**YOUR OBJECTIVE**
Render every line of the items below as a numbered list, omitting any blank lines. Leave the pictures out of your answer.

Pointing records for text and elements
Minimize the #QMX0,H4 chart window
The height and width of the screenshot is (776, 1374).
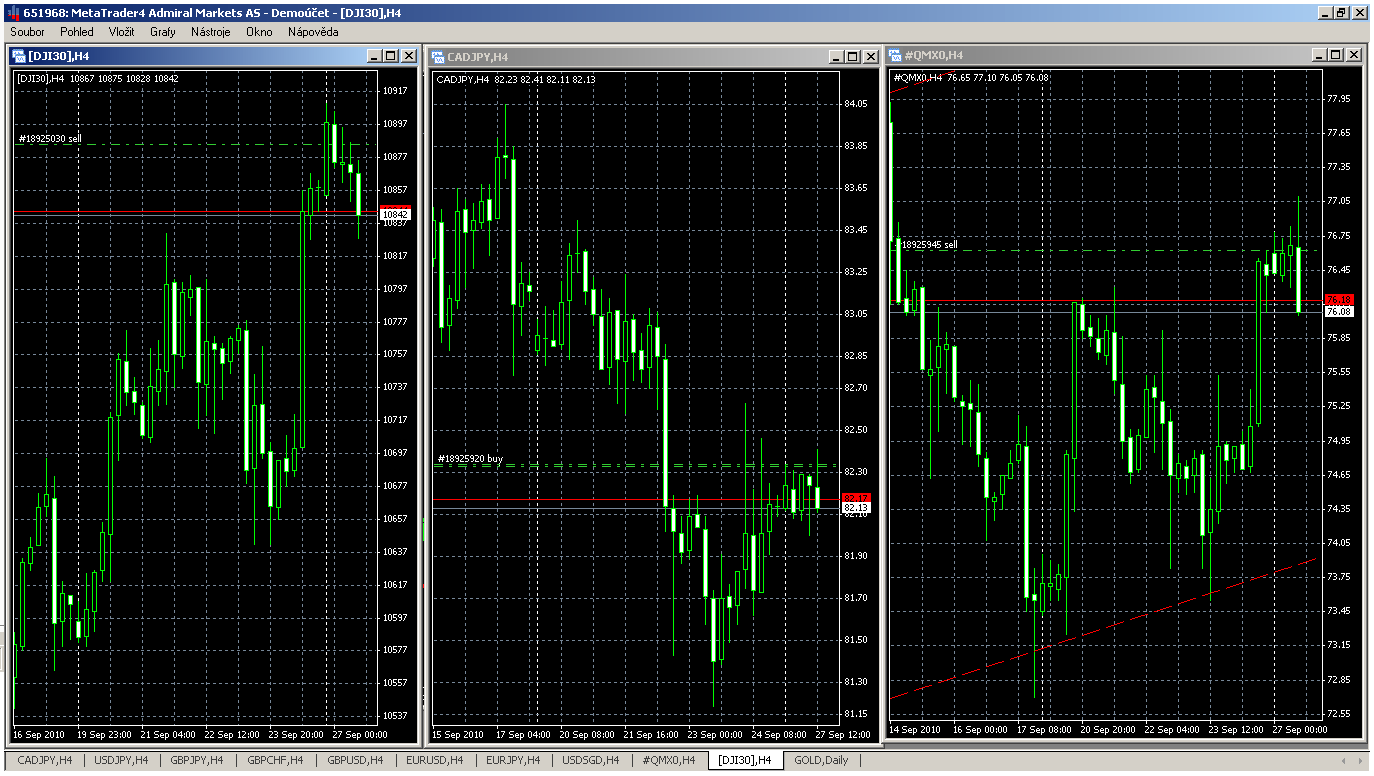[x=1320, y=55]
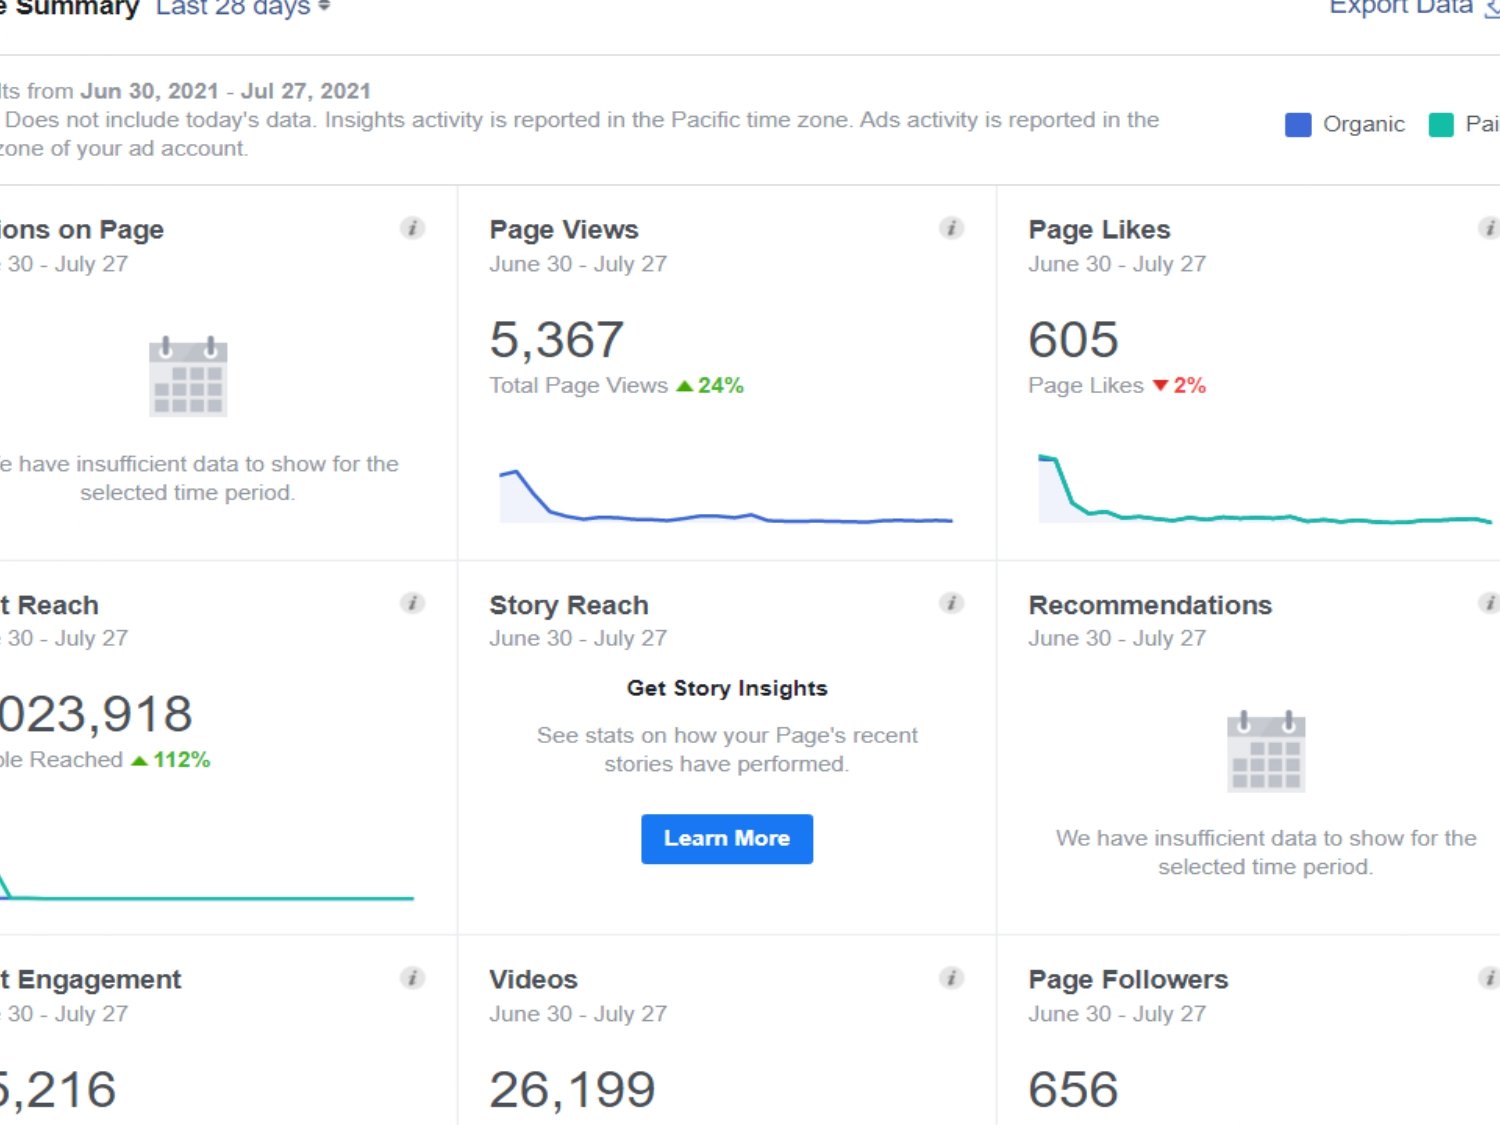1500x1125 pixels.
Task: Click the 26,199 Videos count
Action: tap(572, 1089)
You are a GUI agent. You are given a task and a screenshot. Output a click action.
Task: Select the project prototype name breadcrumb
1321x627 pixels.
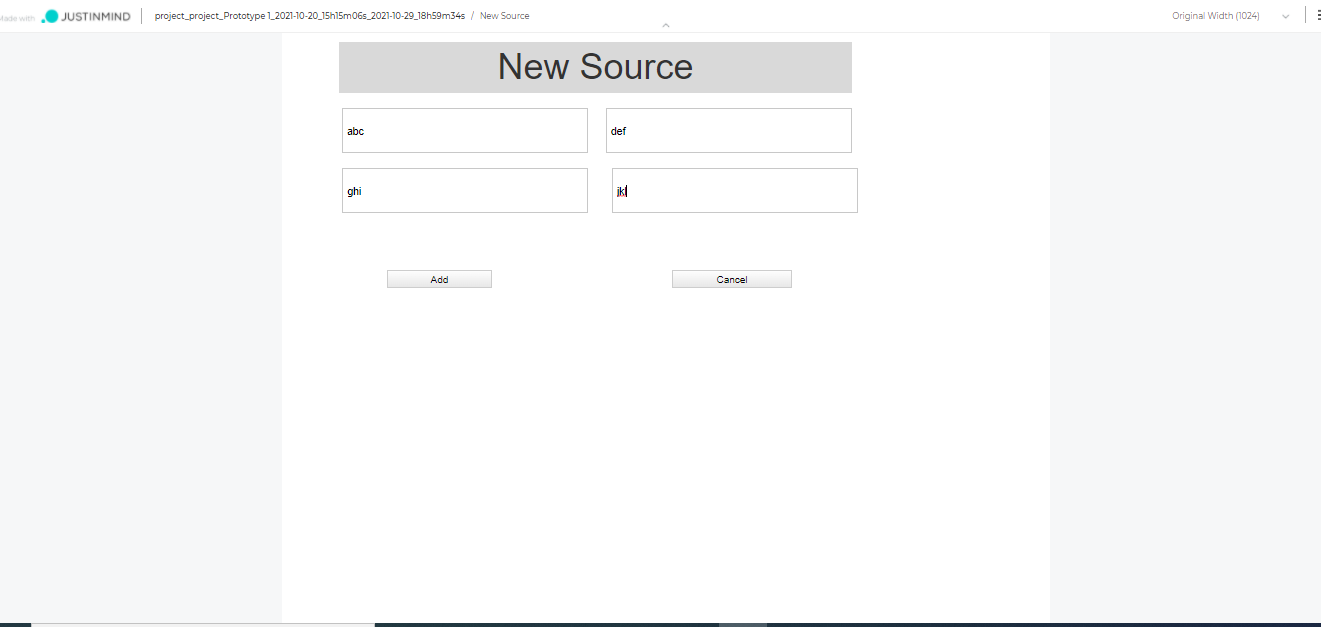tap(309, 16)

**THE REPLY**
1. Minimize the #QMX0,H4 chart window
2. The height and width of the screenshot is (776, 1374).
3. [x=1320, y=55]
4. 1500x1125 pixels.
5. Task: Click the 26,199 Videos count
6. Action: tap(572, 1089)
7. You are a GUI agent. You are given a task and a screenshot. Output a click action.
8. Task: Select the project prototype name breadcrumb
9. 1321x627 pixels.
10. tap(309, 16)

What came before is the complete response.